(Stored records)
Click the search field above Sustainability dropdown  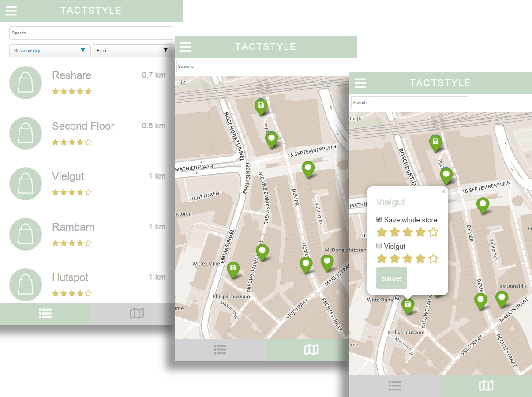click(91, 33)
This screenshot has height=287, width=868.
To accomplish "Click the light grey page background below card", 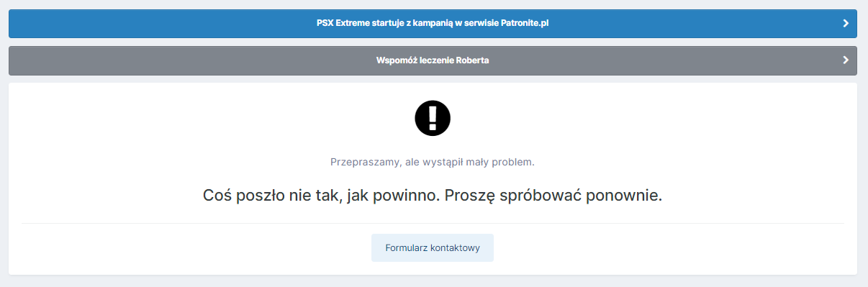I will pyautogui.click(x=433, y=281).
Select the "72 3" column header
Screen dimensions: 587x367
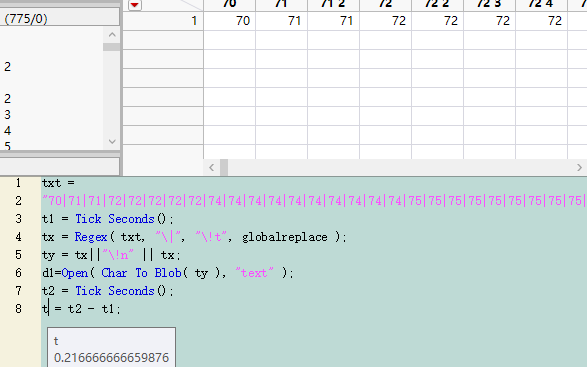pyautogui.click(x=489, y=4)
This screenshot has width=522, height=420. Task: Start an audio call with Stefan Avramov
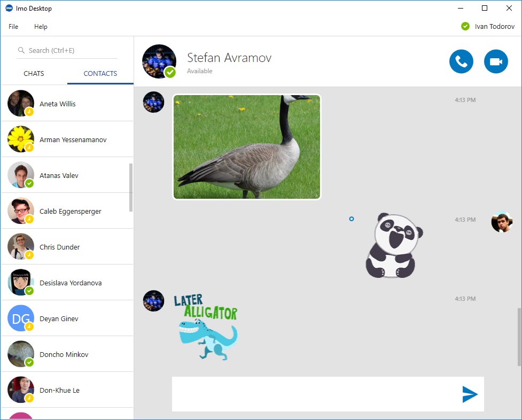[x=461, y=61]
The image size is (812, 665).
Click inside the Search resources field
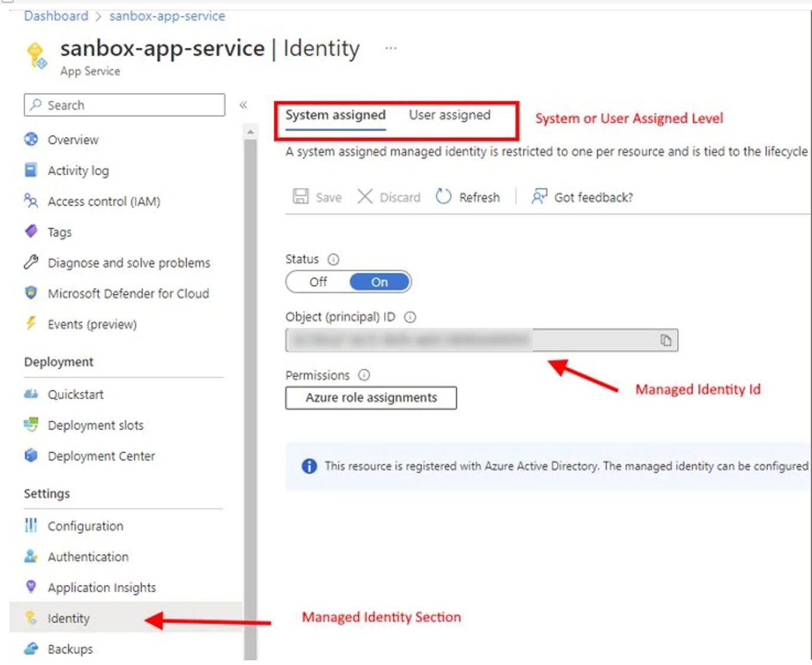pos(124,105)
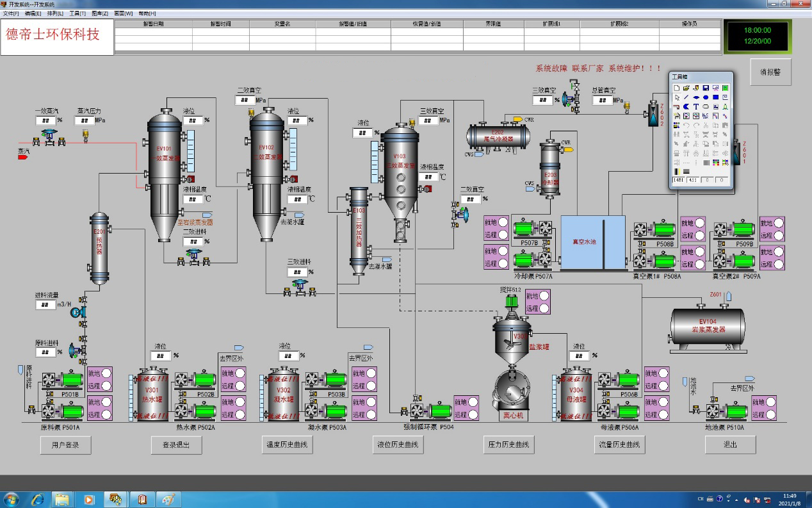Screen dimensions: 812x508
Task: Select the filled circle ellipse tool
Action: tap(706, 97)
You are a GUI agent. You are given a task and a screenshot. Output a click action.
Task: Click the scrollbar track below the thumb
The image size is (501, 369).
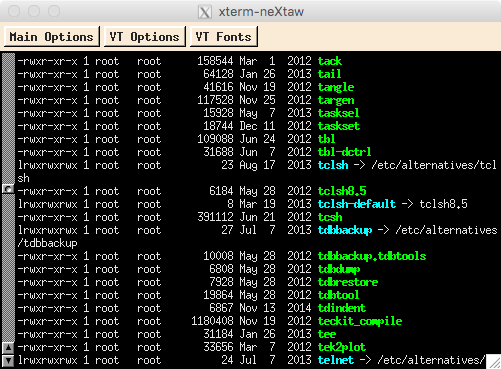[x=8, y=268]
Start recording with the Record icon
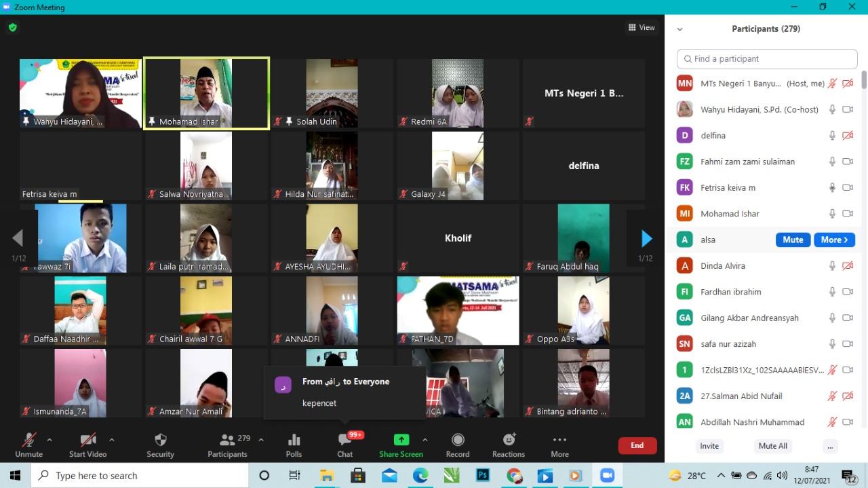Screen dimensions: 868x488 pyautogui.click(x=458, y=440)
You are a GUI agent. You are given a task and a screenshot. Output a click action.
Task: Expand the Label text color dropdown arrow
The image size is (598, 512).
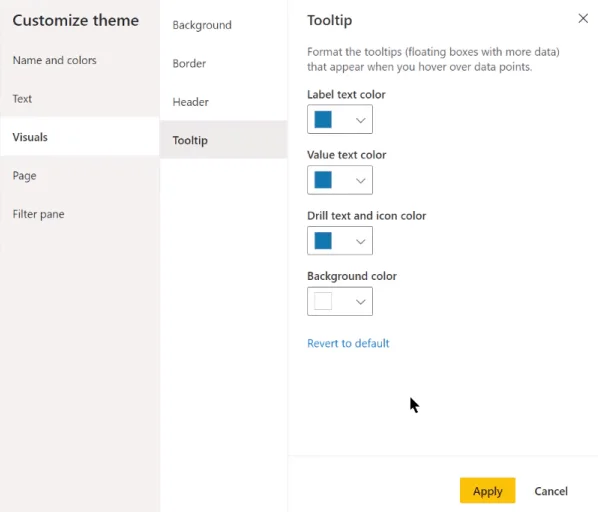(x=360, y=120)
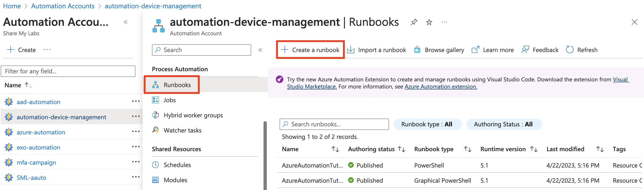Open the Authoring Status filter

[x=504, y=124]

- **Exercise prompt**: From the data above, retype only the lines starting with the line with "The image size is (812, 665)." and going on through the line with "Task: Click the", exactly, leaving out the pictures.

- **Answer box**:
The image size is (812, 665).
Click inside the Search resources field
pos(124,105)
Screen dimensions: 812x508
Task: Select the filled circle ellipse tool
Action: tap(706, 97)
You are a GUI agent. You are given a task and a screenshot. Output a click action.
Task: Click the scrollbar track below the thumb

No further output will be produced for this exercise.